The plaintiffs — who include Fleming’s teammate, Brooke Slusser, and her associate head coach, Melissa Batie-Smoose — also alleged the MWC’s policy of recording losses for refusals to play amounted to violations of their First Amendment rights. Utah State University filed its own set of allegations in the case, claiming some of its players indicated Fleming was “dangerous and/or were concerned about their safety.”
The defendants responded to the request for a preliminary injunction by noting the conference has no rule requiring its member schools to include or exclude trans players. But in the interest of “administering a functional league,” the conference adopted a rule in 2022, ratified by its members’ athletic directors, for how to log wins and losses when one team refuses to play against another.
The rule was subsequently published in the conference’s handbook in September 2024. Around that time, schools in Idaho, Wyoming, Utah and Nevada pulled out of games against San José State and acknowledged publicly the consequence would be a recorded loss.
“Tellingly, no MWC institution, coach, or player requested that MWC rescind or modify the (policy) at any time in the years following its implementation — until the commencement of the current litigation,” wrote attorneys for the conference and its commissioner.
Todd Kress, the head coach of San José State and a named defendant, responded separately to criticize the plaintiffs for being “unhappy with the foreseeable and fully transparent consequences of their decisions” to forfeit against his team.

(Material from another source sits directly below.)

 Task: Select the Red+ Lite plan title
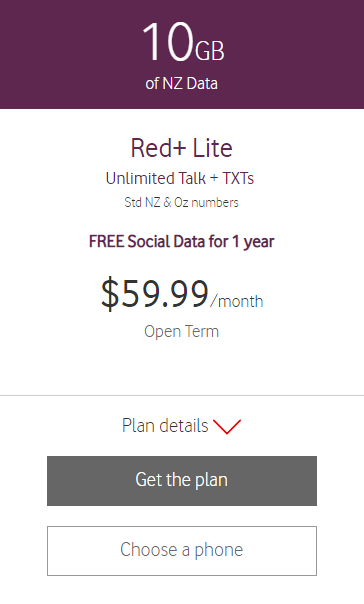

Crews, in his order, noted the plaintiffs sought to change the status quo that existed since August 2022. The decision to file suit two years later and several weeks after teams began forfeiting to San José State “weakens their arguments regarding irreparable harm,” he wrote.
As for the plaintiffs’ legal contentions, Crews noted federal appeals courts, including the 10th Circuit, have concluded discrimination based on gender identity amounts to discrimination on the basis of sex, which the U.S. Constitution’s equal protection clause prohibits.
Based on that, he believed the plaintiffs were unlikely to succeed on their underlying claims.
The plaintiffs appealed to the 10th Circuit, arguing Crews ignored the “irreparable harm of Plaintiffs putting their bodies at risk of injury” because of Fleming’s “leaping ability and hitting power,” wrote attorney William Bock III.
The two judges who declined to override Crews’ order — Moritz, a Barack Obama appointee, and Lucero, a Bill Clinton appointee — noted the disruption created by the last-minute request was grounds by itself to deny the injunction.
“Plaintiffs’ claims appear to present a substantial question and may have merit,” they acknowledged. “But plaintiffs have not established clear entitlement to relief, and however potentially meritorious, their showing does not rise to the level of clear entitlement under the appropriate standards.”
The case is Slusser et al. v. The Mountain West Conference et al.